__Exercise details__
Find the string "icon" in the records and copy each line where it occurs.

__Source material__

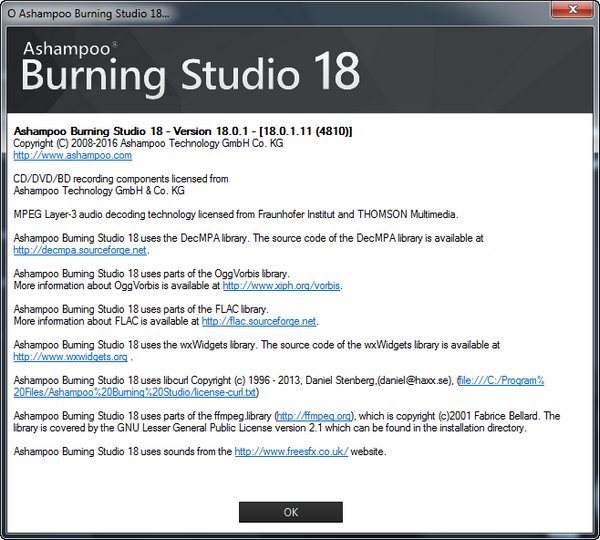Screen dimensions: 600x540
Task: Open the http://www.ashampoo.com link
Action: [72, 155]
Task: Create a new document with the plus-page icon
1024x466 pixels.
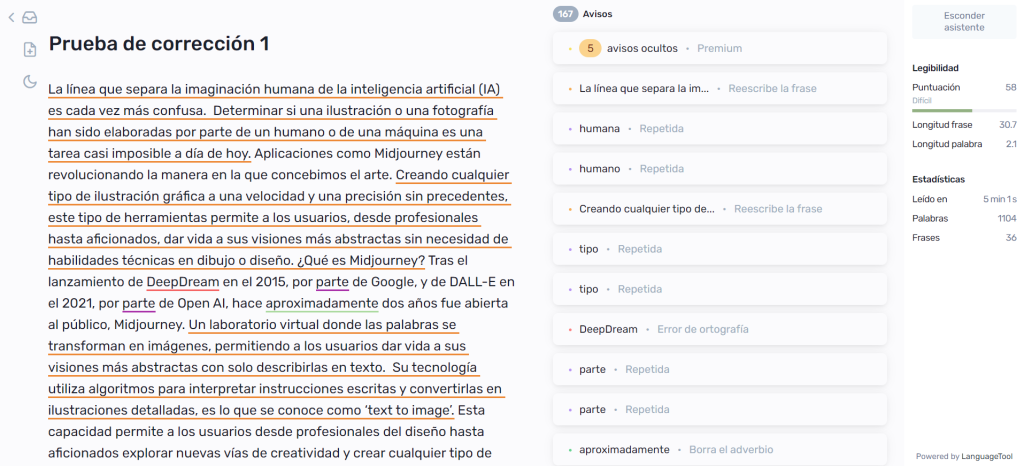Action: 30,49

...

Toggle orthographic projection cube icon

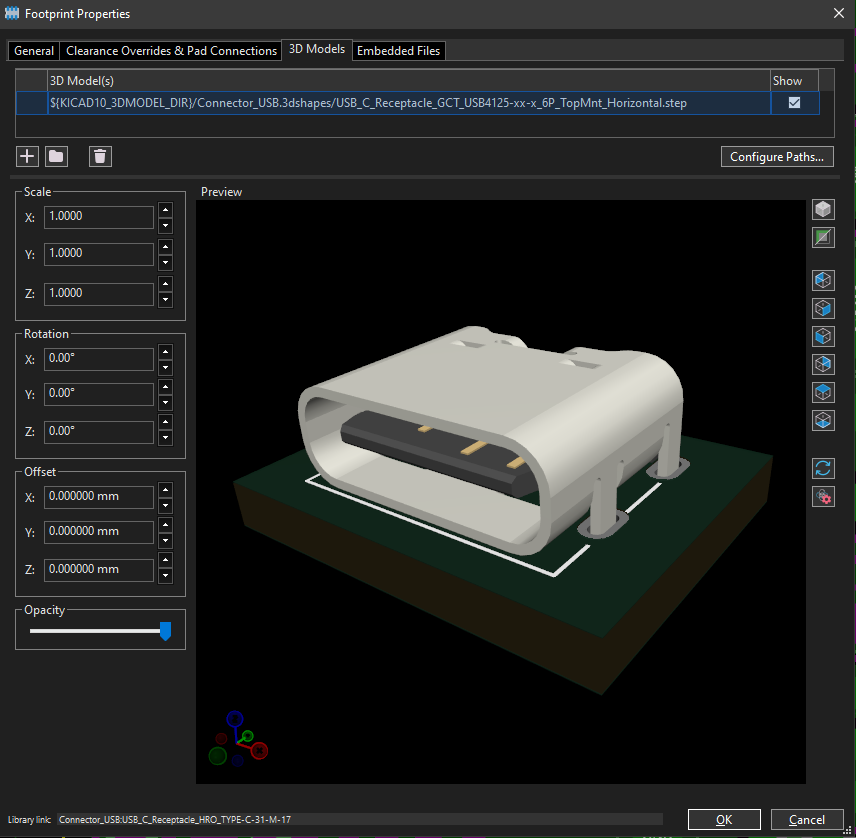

__Result below__
Task: Create a new document with the plus-page icon
Toggle orthographic projection cube icon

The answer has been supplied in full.